[Task objective]:
Reproduce the data below in full. Nothing should differ from the original.
********
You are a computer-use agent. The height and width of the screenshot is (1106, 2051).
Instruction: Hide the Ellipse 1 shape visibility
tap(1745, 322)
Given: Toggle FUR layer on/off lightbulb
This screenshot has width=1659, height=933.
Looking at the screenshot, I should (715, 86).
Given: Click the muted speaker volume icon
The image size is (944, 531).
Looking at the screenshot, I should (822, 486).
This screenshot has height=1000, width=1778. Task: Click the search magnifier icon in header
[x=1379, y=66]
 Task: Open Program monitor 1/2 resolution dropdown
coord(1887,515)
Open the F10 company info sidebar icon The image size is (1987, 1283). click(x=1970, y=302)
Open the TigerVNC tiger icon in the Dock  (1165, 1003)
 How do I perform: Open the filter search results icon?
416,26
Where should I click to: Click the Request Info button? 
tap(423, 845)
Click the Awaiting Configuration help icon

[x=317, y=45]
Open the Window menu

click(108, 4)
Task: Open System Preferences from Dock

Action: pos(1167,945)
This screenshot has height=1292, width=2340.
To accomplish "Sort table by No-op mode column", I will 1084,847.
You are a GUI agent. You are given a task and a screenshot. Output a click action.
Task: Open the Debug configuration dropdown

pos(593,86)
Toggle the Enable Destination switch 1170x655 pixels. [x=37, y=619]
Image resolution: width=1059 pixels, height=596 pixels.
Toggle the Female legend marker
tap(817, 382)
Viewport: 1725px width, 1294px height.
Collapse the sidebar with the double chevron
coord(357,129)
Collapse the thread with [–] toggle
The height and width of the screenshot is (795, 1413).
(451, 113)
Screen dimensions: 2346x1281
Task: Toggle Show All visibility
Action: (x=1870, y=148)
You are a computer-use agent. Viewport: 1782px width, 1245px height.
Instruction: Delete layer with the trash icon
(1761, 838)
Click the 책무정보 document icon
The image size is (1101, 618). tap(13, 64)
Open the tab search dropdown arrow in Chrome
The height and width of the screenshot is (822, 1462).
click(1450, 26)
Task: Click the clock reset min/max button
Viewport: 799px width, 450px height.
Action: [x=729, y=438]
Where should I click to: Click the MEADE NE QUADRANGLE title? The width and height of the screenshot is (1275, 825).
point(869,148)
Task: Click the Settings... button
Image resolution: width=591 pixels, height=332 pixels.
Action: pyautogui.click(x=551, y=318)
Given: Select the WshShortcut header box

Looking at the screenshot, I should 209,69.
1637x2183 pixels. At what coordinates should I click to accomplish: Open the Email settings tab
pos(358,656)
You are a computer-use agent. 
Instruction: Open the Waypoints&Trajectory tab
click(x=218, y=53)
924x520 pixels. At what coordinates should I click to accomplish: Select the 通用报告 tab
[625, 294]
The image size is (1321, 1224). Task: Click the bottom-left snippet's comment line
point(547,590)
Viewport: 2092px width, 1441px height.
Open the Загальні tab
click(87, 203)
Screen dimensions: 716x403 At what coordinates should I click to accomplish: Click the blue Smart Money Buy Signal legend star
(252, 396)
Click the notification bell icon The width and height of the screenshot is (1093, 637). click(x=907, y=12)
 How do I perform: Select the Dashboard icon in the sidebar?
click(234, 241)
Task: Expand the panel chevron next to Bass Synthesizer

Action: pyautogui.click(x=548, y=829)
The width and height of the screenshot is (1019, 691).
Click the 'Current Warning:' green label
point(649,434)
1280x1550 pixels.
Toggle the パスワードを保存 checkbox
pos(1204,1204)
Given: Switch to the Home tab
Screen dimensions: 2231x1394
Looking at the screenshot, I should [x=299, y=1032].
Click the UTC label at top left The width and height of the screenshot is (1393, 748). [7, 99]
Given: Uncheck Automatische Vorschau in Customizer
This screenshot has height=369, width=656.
********
[Response area]:
You are a computer-use agent. The height and width of the screenshot is (1106, 2051).
Instruction: Hide the Ellipse 1 shape visibility
tap(1745, 322)
Given: Toggle FUR layer on/off lightbulb
This screenshot has width=1659, height=933.
Looking at the screenshot, I should (715, 86).
Given: Click the muted speaker volume icon
The image size is (944, 531).
Looking at the screenshot, I should (822, 486).
This screenshot has height=1000, width=1778. Task: Click the search magnifier icon in header
[x=1379, y=66]
 Task: Open Program monitor 1/2 resolution dropdown
coord(1887,515)
Open the F10 company info sidebar icon The image size is (1987, 1283). click(x=1970, y=302)
Open the TigerVNC tiger icon in the Dock  (1165, 1003)
 How do I perform: Open the filter search results icon?
416,26
Where should I click to: Click the Request Info button? 
tap(423, 845)
Click the Awaiting Configuration help icon

[x=317, y=45]
Open the Window menu

click(108, 4)
Task: Open System Preferences from Dock

Action: pos(1167,945)
This screenshot has height=1292, width=2340.
To accomplish "Sort table by No-op mode column", I will 1084,847.
You are a GUI agent. You are given a task and a screenshot. Output a click action.
Task: Open the Debug configuration dropdown

pos(593,86)
Toggle the Enable Destination switch 1170x655 pixels. [x=37, y=619]
Image resolution: width=1059 pixels, height=596 pixels.
Toggle the Female legend marker
tap(817, 382)
Viewport: 1725px width, 1294px height.
Collapse the sidebar with the double chevron
coord(357,129)
Collapse the thread with [–] toggle
The height and width of the screenshot is (795, 1413).
(451, 113)
Screen dimensions: 2346x1281
Task: Toggle Show All visibility
Action: (x=1870, y=148)
You are a computer-use agent. Viewport: 1782px width, 1245px height.
Instruction: Delete layer with the trash icon
(1761, 838)
Click the 책무정보 document icon
The image size is (1101, 618). tap(13, 64)
Open the tab search dropdown arrow in Chrome
The height and width of the screenshot is (822, 1462).
click(1450, 26)
Task: Click the clock reset min/max button
Viewport: 799px width, 450px height.
Action: [x=729, y=438]
Where should I click to: Click the MEADE NE QUADRANGLE title? The width and height of the screenshot is (1275, 825).
point(869,148)
Task: Click the Settings... button
Image resolution: width=591 pixels, height=332 pixels.
Action: pyautogui.click(x=551, y=318)
Given: Select the WshShortcut header box

Looking at the screenshot, I should 209,69.
1637x2183 pixels. At what coordinates should I click to accomplish: Open the Email settings tab
pos(358,656)
You are a computer-use agent. 
Instruction: Open the Waypoints&Trajectory tab
click(x=218, y=53)
924x520 pixels. At what coordinates should I click to accomplish: Select the 通用报告 tab
[625, 294]
The image size is (1321, 1224). Task: Click the bottom-left snippet's comment line
point(547,590)
Viewport: 2092px width, 1441px height.
Open the Загальні tab
click(87, 203)
Screen dimensions: 716x403 At what coordinates should I click to accomplish: Click the blue Smart Money Buy Signal legend star
(252, 396)
Click the notification bell icon The width and height of the screenshot is (1093, 637). click(x=907, y=12)
 How do I perform: Select the Dashboard icon in the sidebar?
click(234, 241)
Task: Expand the panel chevron next to Bass Synthesizer

Action: pyautogui.click(x=548, y=829)
The width and height of the screenshot is (1019, 691).
Click the 'Current Warning:' green label
point(649,434)
1280x1550 pixels.
Toggle the パスワードを保存 checkbox
pos(1204,1204)
Given: Switch to the Home tab
Screen dimensions: 2231x1394
Looking at the screenshot, I should [x=299, y=1032].
Click the UTC label at top left The width and height of the screenshot is (1393, 748). [7, 99]
Given: Uncheck Automatische Vorschau in Customizer
This screenshot has height=369, width=656.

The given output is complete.